## Task statement
According to the passage on yeast aromatic amino acid metabolism, how much methyl anthranilate did strain yBL551 produce after 36 h of cultivation in SC medium?

## Provided passage

We then used a top-down approach to identify such bottleneck step(s) by removing each of the five additional overexpressed genes (TRP1, TRP2^{S65R, S76L}, TRP3, TRP4, TRP5) (Fig. 3D), from which we gained many insights into AAAs metabolism of yeast:

1. (1)

   Removing the overexpressed TRP1 led to 40% reduced IET titer while removing overexpressed TRP2^{S65R, S76L}, TRP3, TRP4, or TRP5 resulted in at least 92% reduced IET titers (Fig. 3D), implying overexpressing all five genes are necessary for efficiently diverting more flux into the L-Trp branch.

2. (2)

   Removing the overexpressed TRP4 almost eliminated IET production without increasing by-product titers (pPET and PET) (Fig. 3D), implying the accumulation of some other metabolite(s). Indeed, by examining the HPLC profiles, we determined that the accumulated metabolite is AA (Fig. 3E), the substrate of Trp4. Thus, by overexpressing ARO4^K229L, TRP1, TRP2^{S65R, S76L}, TRP3, and TRP5, we obtained an AA accumulating and L-Trp prototypic strain yBL522, which would be more valuable than the previously reported AA overproducing but L-Trp auxotrophic strain [55]. As AA and its derivatives are building blocks of many valuable natural products [56], our AA overproducing strain yBL522 could serve as an excellent heterologous host for natural product synthesis. As a proof-of-concept, we introduced yBL522 with the gene MtAMTA1 from Medicago truncatula [55, 57], encoding an anthranilic acid methyltransferase. This enzyme converts AA to methyl anthranilate (Me-AA), a compound of grape scent and flavor with wide industrial applications. Indeed, after 36 h of cultivation in SC medium, the resulting strain yBL551 produced 0.31 ± 0.01 mM Me-AA, which is 23-fold more than the strain yBL552 that overexpresses TRP1-5 (TRP2^{S65R, S76L}) (Fig. 3E).

3. (3)

   We saw significantly higher pPET and/or PET when removing overexpressed TRP2^{S65R, S76L}, or TRP3 (Fig. 3D), highlighting Trp2 and Trp3's critical roles in controlling the flux toward L-Trp branches or L-Tyr/L-Phe branches, because Trp2/Trp3C catalyzes the first reaction of the L-Trp branch (Fig. 1B).

4. (4)

   When overexpressed TRP5 was removed, IET production was also abolished but pPET and PET titers were not improved (Fig. 3D). We suspected I3GP accumulation in this strain, because Trp5 catalyzes the final step in the L-Trp branch that converts I3GP to L-Trp (Fig. 1B). However, because we cannot quantify I3GP at the moment, this hypothesis needs to be verified.

Finally, because genome integration resulted in the highest IET titer (0.51 ± 0.01 mM) when compared with that expressed from both low-copy and high-copy plasmids (Fig. 3C), and because genomic integration has several advantages, including genetic stability and low cell burden, we only constructed and used plasmid-free (genomically integrated) strains for IET production in the rest of the study.

Roles of Aro7 (module 3)

Stored items
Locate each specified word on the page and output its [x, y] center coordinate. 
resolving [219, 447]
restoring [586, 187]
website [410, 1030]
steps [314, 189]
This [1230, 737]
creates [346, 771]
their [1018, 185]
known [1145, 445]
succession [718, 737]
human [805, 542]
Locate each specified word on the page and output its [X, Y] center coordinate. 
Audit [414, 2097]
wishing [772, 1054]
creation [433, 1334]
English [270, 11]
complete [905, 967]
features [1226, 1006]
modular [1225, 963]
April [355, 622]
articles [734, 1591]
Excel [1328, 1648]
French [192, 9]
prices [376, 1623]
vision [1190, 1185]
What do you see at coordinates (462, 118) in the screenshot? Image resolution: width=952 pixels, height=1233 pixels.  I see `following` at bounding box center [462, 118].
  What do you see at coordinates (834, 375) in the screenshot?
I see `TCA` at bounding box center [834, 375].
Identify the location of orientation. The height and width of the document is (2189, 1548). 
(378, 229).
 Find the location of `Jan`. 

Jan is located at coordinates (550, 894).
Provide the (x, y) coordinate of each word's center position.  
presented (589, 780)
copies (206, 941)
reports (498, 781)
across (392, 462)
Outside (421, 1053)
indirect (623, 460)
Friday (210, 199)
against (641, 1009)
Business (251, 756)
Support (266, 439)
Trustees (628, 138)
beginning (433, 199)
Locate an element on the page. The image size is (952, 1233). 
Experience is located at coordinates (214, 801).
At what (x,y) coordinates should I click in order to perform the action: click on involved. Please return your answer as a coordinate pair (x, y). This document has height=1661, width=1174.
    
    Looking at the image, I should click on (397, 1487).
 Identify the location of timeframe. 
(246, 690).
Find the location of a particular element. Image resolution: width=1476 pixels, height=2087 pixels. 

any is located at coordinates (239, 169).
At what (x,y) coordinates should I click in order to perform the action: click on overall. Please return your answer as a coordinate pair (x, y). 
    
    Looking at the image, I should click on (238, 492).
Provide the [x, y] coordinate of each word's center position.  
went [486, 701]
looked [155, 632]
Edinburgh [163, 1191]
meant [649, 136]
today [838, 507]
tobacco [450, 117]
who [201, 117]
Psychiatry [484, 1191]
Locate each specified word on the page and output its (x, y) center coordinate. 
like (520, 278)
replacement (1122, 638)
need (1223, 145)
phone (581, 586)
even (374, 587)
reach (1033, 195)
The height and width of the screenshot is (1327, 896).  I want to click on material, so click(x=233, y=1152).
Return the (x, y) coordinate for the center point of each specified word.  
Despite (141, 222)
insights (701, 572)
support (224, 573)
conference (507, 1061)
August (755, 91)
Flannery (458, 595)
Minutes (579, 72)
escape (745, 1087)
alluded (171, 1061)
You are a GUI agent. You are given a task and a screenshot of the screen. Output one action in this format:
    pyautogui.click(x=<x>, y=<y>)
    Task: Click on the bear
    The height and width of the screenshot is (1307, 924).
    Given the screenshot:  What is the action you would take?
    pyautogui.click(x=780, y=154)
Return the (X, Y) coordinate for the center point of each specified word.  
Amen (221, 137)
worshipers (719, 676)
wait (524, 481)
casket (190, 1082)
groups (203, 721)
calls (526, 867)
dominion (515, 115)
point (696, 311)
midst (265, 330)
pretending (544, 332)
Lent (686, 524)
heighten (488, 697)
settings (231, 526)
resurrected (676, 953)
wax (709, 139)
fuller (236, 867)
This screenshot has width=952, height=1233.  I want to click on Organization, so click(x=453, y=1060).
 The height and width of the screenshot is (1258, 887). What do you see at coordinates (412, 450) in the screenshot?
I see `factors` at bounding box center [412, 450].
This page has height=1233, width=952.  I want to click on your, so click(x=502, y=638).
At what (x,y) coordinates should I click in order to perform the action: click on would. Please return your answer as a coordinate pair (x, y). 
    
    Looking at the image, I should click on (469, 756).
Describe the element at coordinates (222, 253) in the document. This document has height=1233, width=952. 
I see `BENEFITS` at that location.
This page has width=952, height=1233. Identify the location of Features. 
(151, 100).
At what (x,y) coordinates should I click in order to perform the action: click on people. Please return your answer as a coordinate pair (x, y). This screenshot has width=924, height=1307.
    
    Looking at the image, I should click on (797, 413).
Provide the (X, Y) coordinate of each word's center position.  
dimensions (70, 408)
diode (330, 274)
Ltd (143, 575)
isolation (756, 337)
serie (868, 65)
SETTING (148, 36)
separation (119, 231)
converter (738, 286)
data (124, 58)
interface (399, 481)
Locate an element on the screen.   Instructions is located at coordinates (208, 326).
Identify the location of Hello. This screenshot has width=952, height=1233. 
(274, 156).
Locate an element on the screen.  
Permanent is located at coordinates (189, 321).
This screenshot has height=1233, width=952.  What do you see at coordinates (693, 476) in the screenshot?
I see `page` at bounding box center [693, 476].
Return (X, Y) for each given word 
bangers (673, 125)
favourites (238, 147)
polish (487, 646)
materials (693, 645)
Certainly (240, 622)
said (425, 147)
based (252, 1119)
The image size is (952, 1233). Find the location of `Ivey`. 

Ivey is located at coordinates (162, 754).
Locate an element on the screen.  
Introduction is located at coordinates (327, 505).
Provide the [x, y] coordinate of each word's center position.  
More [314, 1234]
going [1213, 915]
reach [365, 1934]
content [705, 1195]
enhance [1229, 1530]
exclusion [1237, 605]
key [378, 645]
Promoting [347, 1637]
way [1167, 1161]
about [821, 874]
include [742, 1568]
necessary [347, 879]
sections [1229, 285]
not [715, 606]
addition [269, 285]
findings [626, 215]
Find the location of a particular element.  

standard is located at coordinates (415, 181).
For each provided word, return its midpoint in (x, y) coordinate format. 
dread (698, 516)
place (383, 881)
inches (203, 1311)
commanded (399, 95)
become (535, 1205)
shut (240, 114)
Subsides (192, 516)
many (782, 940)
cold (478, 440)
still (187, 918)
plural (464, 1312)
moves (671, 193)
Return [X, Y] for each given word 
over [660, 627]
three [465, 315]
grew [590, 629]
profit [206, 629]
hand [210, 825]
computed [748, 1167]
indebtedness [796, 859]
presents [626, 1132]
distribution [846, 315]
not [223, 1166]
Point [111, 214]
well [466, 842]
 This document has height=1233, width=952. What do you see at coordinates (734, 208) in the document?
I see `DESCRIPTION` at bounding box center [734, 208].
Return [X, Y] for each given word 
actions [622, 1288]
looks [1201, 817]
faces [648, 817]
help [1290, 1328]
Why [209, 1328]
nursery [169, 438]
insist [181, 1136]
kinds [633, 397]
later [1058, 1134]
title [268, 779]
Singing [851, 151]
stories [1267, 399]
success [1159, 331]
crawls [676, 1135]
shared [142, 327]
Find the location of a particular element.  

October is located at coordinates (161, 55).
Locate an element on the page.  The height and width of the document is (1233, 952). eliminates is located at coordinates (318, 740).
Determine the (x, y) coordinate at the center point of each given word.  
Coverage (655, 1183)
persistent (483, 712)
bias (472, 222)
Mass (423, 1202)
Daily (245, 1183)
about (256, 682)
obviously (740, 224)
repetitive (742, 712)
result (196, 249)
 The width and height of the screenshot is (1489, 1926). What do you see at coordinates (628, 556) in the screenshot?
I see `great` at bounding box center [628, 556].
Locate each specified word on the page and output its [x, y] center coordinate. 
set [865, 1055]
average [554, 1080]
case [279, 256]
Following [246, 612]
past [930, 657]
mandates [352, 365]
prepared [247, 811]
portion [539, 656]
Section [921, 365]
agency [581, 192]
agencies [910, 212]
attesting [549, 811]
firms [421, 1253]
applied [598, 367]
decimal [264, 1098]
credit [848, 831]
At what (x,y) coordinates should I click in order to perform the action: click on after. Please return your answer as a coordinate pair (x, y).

## Response to the exercise
0.31 ± 0.01 mM